In un saggio pubblicato nel 2014 dall’Open technology institute della fondazione New America tre studiose della privacy – danah boyd, Karen Levy e Alice Marwick – hanno affrontato le potenziali discriminazioni derivanti dal fatto che gli algoritmi prendano in esame le relazioni sociali delle persone: “Sono frequenti le ingiustizie legate all’origine etnica e alla classe sociale, dal momento che queste caratteristiche determinano spesso la posizione di una persona all’interno di una rete. Il risultato è che osserviamo esiti che colpiscono persone già di per sé marginalizzate”.

Prevenire la discriminazione algoritmica non è una sfida facile. È complicato obbligare le aziende a rispettare le leggi che dovrebbero proteggere i consumatori da pratiche creditizie ingiuste, sostiene Danielle Citron, docente di diritto all’università del Maryland. “Non abbiamo regole certe. Per certi versi è una specie di far west”.

In passato, le agenzie federali incaricate di controllare l’applicazione delle leggi al riguardo non hanno sempre perseguito le aziende che le violavano, spiega Citron. E adesso che a guidarle c’è Donald Trump, potrebbero essere ancora meno interessate a punire i trasgressori, preferendo invece lasciare “che se ne occupi il mercato”, conclude.

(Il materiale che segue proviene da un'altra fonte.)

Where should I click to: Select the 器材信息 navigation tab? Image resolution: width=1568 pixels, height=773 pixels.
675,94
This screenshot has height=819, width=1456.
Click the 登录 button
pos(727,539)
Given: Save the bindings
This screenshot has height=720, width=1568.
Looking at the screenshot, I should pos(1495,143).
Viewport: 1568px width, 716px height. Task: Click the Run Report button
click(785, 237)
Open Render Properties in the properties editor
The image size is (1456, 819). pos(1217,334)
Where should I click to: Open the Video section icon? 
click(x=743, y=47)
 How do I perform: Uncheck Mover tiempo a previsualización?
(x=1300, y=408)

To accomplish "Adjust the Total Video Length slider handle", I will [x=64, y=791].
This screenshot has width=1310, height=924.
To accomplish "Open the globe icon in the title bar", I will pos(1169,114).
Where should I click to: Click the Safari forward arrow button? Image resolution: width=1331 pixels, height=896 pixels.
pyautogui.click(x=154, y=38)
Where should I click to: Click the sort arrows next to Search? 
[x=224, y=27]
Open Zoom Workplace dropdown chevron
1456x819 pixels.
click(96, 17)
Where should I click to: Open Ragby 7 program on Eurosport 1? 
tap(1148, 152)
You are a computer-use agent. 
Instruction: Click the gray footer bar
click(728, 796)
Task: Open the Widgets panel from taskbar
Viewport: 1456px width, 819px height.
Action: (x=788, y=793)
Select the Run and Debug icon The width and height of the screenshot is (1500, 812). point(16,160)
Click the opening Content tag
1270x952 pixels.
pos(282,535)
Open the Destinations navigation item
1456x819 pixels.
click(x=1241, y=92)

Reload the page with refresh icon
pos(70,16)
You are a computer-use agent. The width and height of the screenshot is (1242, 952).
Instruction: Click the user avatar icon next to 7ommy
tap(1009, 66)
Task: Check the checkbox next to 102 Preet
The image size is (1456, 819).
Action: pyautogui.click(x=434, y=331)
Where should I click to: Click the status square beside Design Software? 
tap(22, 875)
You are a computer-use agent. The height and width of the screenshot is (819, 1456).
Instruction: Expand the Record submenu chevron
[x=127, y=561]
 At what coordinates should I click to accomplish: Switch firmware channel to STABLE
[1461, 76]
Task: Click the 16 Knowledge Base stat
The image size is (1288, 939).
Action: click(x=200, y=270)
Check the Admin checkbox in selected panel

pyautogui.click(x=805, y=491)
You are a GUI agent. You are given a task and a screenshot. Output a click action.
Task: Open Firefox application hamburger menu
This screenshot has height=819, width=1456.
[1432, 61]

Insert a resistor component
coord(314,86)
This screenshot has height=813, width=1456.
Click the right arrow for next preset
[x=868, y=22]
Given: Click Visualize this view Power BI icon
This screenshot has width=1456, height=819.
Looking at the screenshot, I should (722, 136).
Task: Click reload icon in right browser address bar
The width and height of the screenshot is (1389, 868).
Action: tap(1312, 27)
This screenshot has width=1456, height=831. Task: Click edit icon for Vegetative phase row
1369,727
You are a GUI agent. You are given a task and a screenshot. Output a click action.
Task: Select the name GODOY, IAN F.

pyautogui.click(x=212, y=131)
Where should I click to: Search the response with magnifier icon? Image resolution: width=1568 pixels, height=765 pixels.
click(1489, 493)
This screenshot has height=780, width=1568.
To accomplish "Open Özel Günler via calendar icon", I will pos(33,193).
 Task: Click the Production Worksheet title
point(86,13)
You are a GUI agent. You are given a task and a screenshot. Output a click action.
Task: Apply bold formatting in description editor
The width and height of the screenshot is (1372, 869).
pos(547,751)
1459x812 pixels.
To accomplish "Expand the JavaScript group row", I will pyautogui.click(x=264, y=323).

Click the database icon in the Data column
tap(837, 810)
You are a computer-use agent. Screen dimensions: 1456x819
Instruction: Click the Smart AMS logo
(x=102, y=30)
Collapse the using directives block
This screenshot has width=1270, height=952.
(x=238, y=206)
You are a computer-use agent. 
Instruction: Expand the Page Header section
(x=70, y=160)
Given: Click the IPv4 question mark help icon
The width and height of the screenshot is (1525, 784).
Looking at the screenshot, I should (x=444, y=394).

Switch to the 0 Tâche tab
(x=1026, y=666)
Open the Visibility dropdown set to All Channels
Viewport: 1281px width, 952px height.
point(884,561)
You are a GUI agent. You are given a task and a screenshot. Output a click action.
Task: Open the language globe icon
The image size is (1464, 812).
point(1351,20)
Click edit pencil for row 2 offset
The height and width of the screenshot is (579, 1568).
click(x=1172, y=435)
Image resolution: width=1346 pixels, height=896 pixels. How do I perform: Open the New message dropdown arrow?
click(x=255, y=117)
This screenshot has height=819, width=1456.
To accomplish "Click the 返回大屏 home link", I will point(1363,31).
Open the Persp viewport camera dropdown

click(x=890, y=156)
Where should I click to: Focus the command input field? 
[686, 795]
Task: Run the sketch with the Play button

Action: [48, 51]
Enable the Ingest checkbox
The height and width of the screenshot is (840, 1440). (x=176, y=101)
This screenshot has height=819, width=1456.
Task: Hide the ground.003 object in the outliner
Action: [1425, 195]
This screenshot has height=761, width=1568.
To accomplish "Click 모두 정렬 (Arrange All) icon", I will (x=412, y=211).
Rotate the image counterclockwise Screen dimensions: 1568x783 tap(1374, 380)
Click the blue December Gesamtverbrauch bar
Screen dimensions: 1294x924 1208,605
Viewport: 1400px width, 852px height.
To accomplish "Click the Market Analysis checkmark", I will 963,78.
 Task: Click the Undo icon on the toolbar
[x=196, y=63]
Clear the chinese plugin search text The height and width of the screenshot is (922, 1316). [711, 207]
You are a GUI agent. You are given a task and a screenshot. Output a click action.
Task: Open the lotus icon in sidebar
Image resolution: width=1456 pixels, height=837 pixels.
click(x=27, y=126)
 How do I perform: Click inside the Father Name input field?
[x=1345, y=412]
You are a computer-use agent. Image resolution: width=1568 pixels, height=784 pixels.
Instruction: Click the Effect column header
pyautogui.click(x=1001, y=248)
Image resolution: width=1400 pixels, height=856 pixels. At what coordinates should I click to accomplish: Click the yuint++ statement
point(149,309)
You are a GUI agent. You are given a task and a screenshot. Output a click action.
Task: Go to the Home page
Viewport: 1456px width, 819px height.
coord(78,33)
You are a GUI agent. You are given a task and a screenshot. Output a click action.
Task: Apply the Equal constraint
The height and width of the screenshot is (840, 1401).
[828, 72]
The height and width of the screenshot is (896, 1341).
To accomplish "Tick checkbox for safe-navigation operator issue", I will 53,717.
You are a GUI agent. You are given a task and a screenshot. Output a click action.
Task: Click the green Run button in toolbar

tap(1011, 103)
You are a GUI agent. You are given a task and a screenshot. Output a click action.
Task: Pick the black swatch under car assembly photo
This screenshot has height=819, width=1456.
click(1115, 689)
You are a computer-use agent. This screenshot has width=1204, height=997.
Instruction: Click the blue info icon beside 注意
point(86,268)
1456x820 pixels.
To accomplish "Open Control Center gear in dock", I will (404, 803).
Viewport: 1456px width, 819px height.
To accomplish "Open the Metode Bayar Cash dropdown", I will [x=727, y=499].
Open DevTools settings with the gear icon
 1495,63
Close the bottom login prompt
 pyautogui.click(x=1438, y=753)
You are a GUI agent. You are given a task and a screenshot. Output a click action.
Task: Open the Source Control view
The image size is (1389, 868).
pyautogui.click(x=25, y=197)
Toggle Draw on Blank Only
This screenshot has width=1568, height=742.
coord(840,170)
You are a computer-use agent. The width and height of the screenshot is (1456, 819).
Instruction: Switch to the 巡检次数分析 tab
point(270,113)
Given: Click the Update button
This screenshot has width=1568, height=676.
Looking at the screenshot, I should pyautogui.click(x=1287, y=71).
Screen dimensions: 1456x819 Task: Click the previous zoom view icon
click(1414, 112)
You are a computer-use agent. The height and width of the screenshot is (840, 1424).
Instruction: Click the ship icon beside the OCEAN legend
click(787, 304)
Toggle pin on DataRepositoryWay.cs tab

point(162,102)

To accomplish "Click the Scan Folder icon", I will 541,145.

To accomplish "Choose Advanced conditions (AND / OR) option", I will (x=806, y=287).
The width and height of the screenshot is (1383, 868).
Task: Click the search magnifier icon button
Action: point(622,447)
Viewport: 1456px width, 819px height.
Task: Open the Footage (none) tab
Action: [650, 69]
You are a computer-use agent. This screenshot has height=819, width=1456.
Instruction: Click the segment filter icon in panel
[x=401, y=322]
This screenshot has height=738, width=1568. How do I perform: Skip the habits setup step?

Osservando quel che accade all’estero ci si rende conto fino a che punto le aziende, e anche i governi, siano pronti a sostenere la logica dei punteggi. Ancora lontana da sistemi di valutazione come quelli esistenti in Russia e in India, la Cina sta testando un sistema che va ben oltre i punteggi di affidabilità creditizia come li conosciamo.

Secondo il Wall Street Journal, il sistema prende in considerazione i tradizionali fattori finanziari, ma inserisce nella valutazione anche “input sociali” come il rispetto delle leggi (comprese le infrazioni stradali e il pagamento dei trasporti pubblici), l’onestà accademica e l’attività di volontariato. È probabile che il sistema utilizzi anche indicatori online come le abitudini di acquisto e l’interazione con altre persone.

Il punteggio ottenuto potrebbe finire per determinare se le persone potranno o meno accedere a servizi internet, posti di lavoro, istruzione, trasporto e vari altri beni e servizi: un sistema non dissimile dalla valutazione universale di Black Mirror.

In teoria, le leggi statunitensi dovrebbero impedire alle agenzie statali di poter agire in modo così indiscriminato. Ma le aziende private, che sono soggette a regolamenti diversi da quelli del governo federale, potrebbero avvicinarsi di più a una realtà del genere. La verità è anzi che i punteggi di affidabilità creditizia, nella loro forma attuale, influenzano già la vita delle persone in modo determinante. Secondo Citron, “ci siamo molto più vicini di quanto crediamo”.


(Traduzione di Federico Ferrone)

Questo articolo è uscito su The Atlantic.